● **Set task**
Rewrite the lines below as a Markdown table with two columns, Row and Line. Number each line in Row, skip blank lines, and leave out the pictures.
□ □ □
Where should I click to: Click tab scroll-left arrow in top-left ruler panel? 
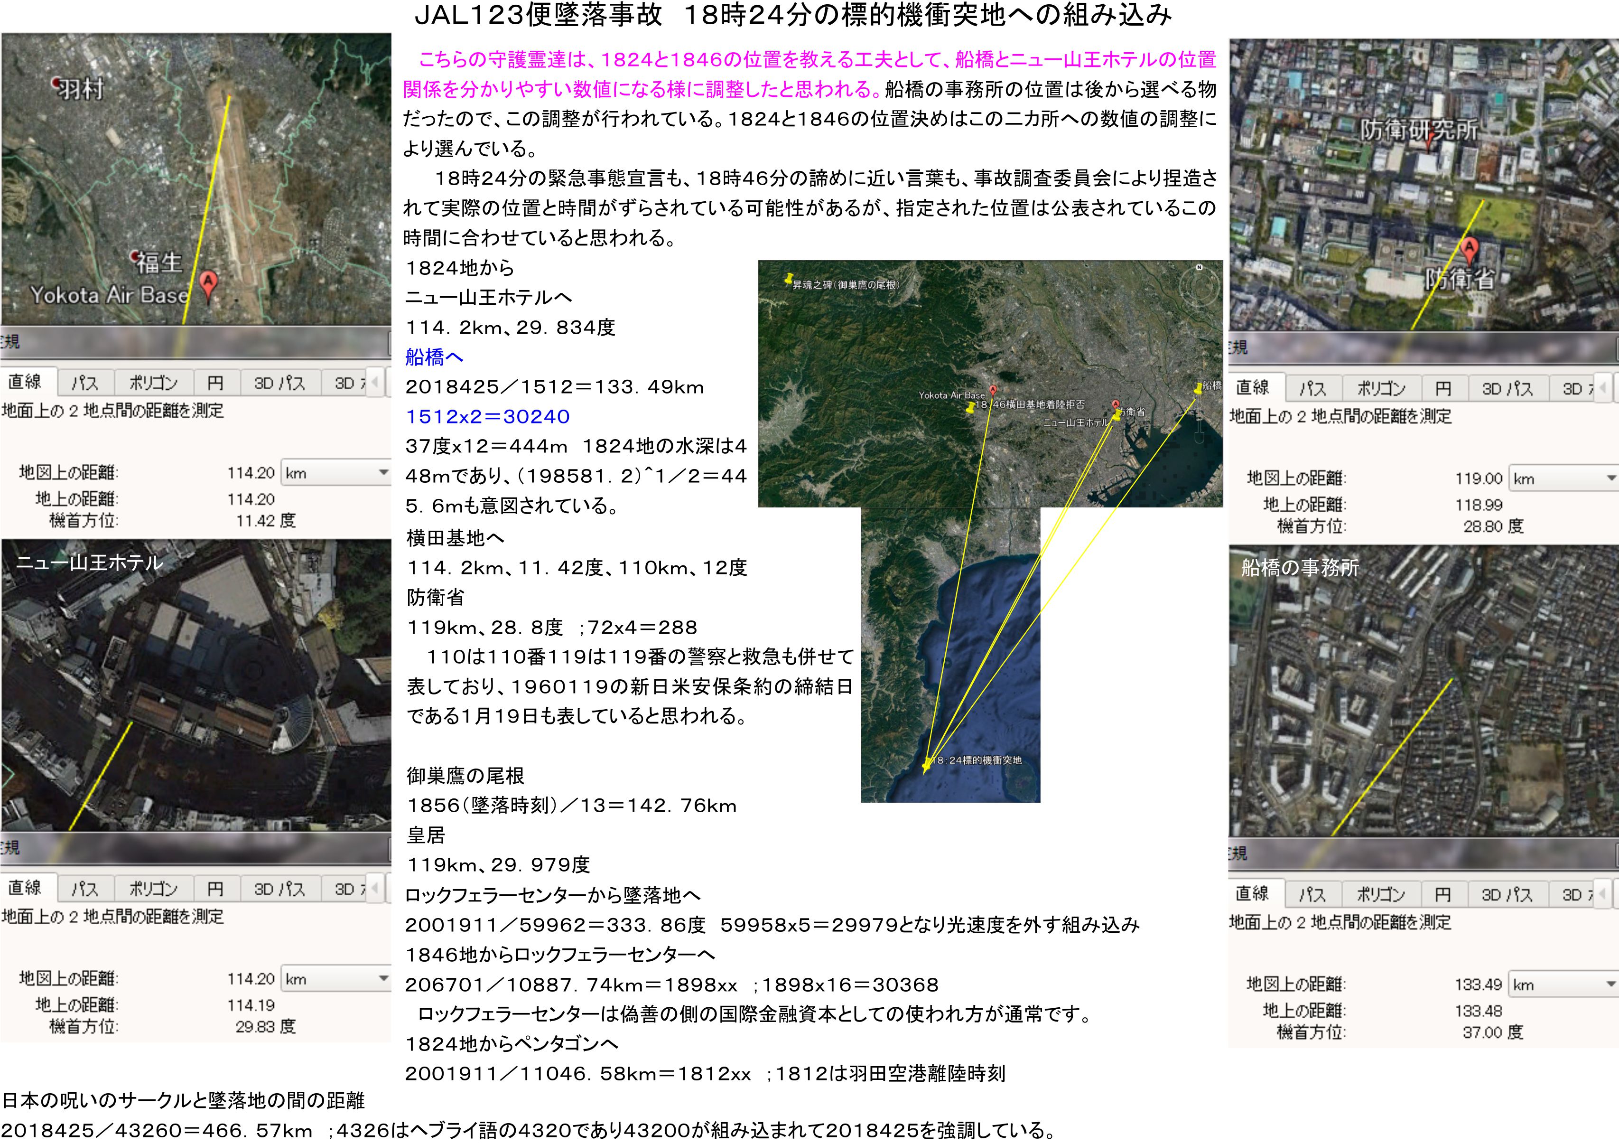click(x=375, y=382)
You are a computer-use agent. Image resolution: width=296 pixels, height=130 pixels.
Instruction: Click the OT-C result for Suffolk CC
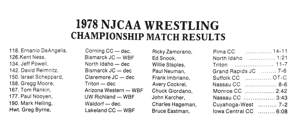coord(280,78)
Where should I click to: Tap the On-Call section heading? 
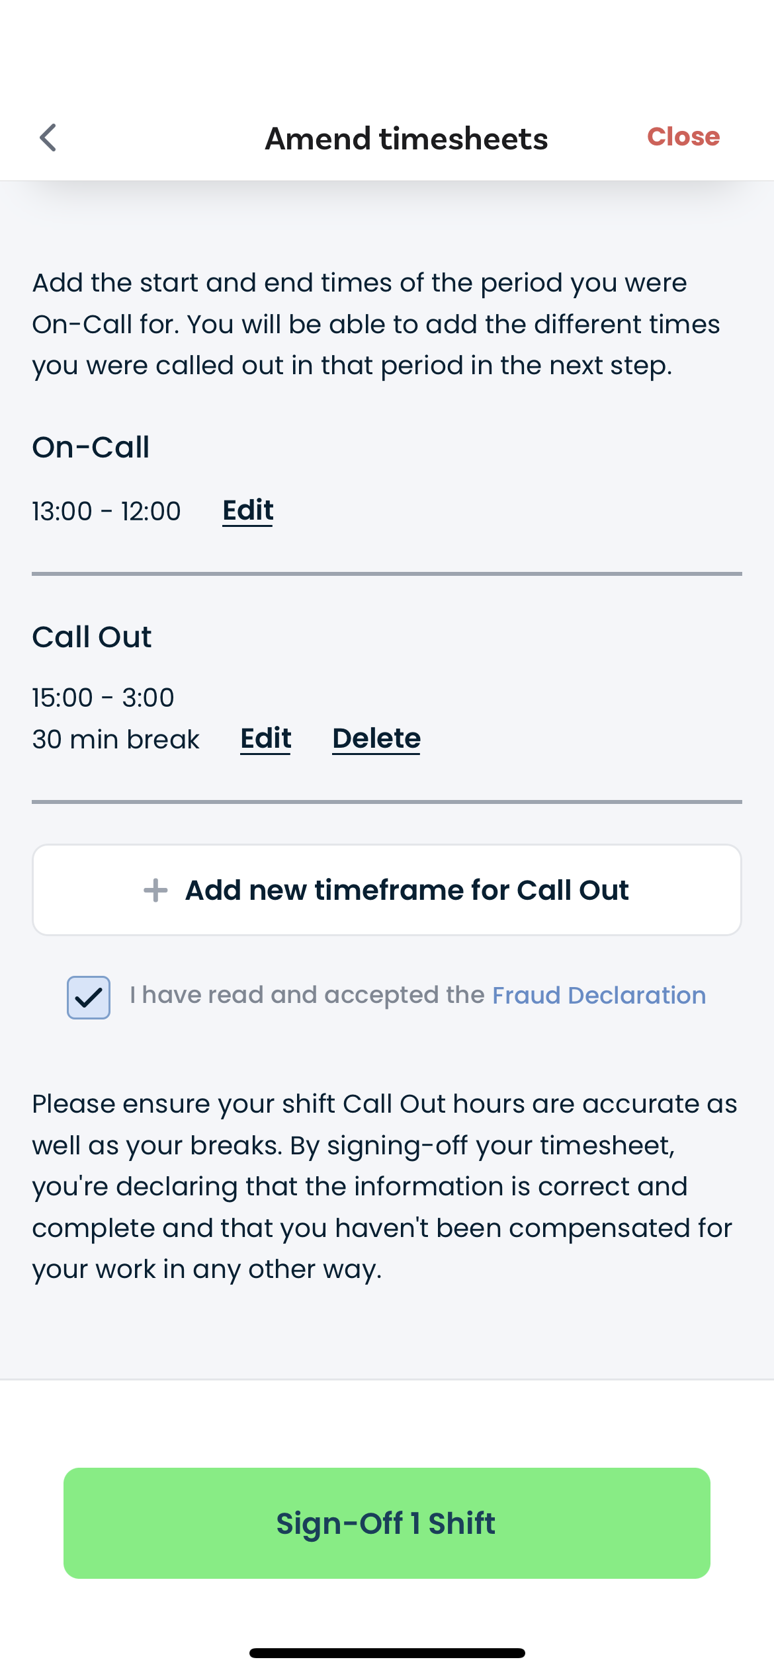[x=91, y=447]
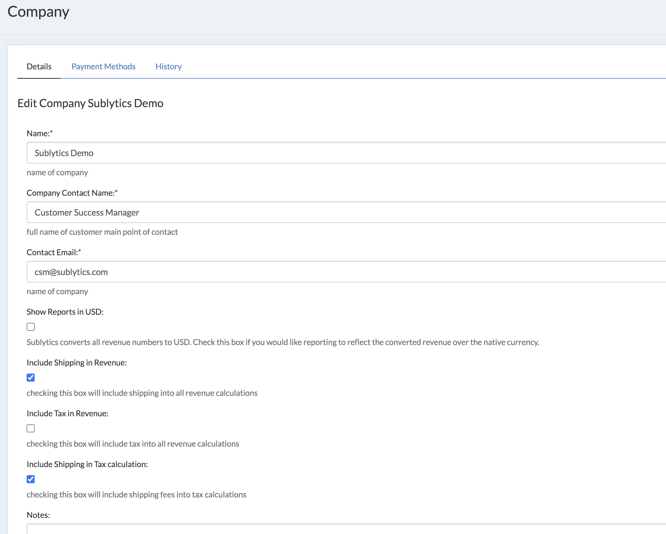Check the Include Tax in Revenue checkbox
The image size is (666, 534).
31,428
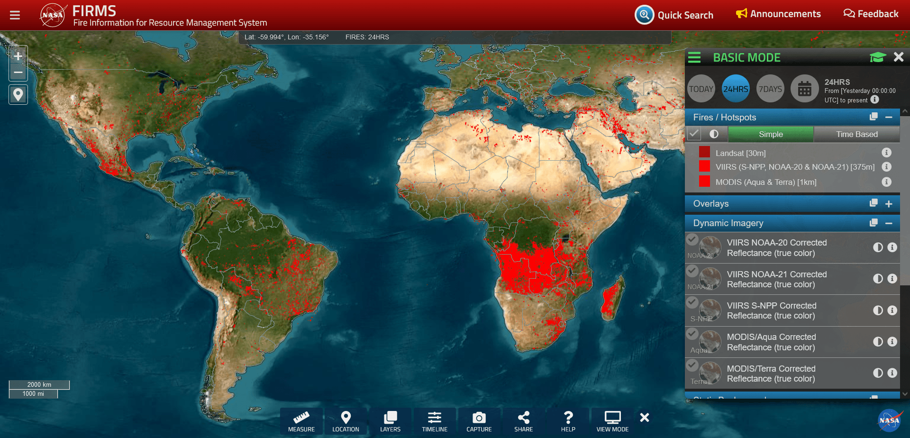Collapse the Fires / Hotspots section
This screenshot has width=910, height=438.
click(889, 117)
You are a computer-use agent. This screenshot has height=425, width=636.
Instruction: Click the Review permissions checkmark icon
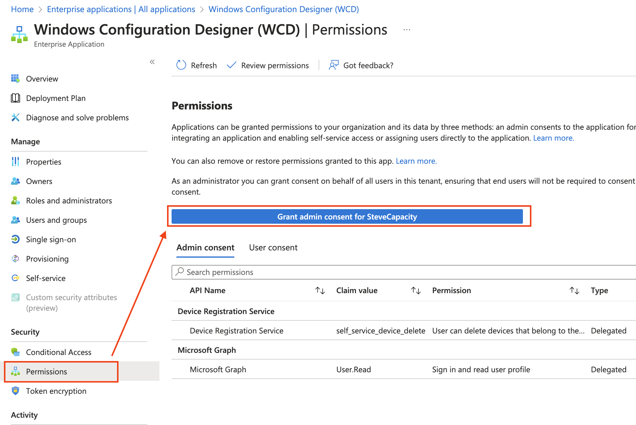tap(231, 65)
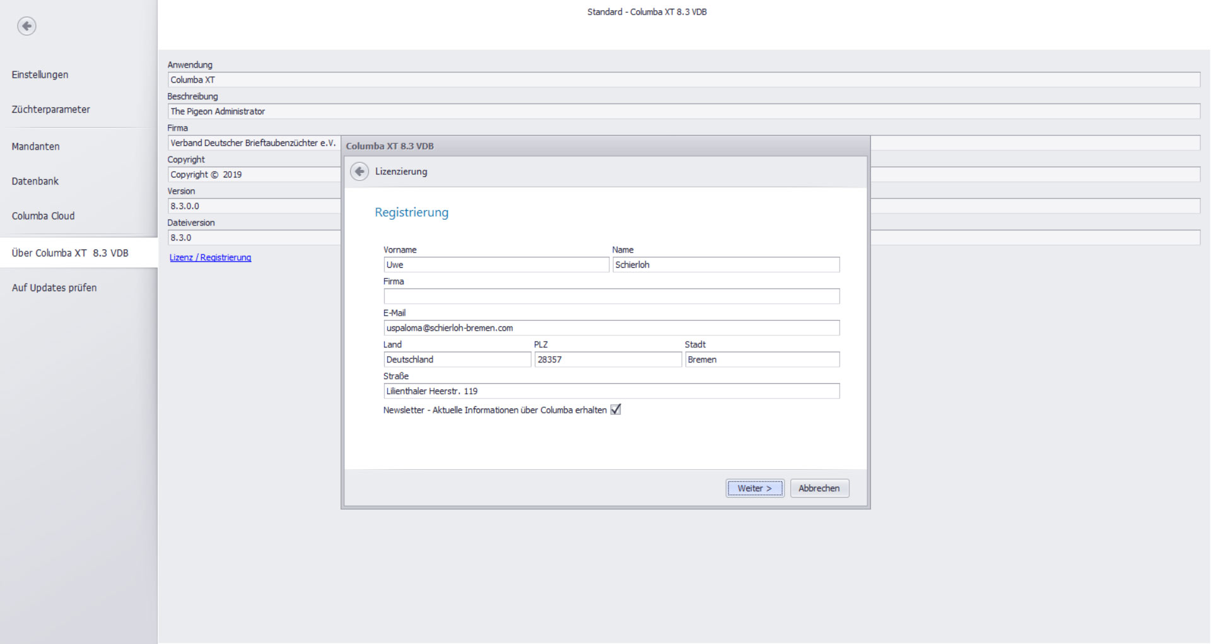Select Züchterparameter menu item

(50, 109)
□ □ □
● **Exercise solution**
| Row | Line |
|---|---|
| 1 | Where should I click to: Click tab scroll-left arrow in top-left ruler panel?  |
| 2 | click(x=375, y=382) |
| 3 | You are a computer-use agent. Image resolution: width=296 pixels, height=130 pixels. |
| 4 | Instruction: Click the OT-C result for Suffolk CC |
| 5 | coord(280,78) |
| 6 | Where should I click to: Tap the On-Call section heading?  |
| 7 | [x=91, y=447] |
| 8 | Check the Include Tax in Revenue checkbox |
| 9 | The image size is (666, 534). |
| 10 | 31,428 |
| 11 | Collapse the Fires / Hotspots section |
| 12 | This screenshot has width=910, height=438. |
| 13 | click(889, 117) |
| 14 | You are a computer-use agent. This screenshot has height=425, width=636. |
| 15 | Instruction: Click the Review permissions checkmark icon |
| 16 | tap(231, 65) |
| 17 | Select Züchterparameter menu item |
| 18 | (50, 109) |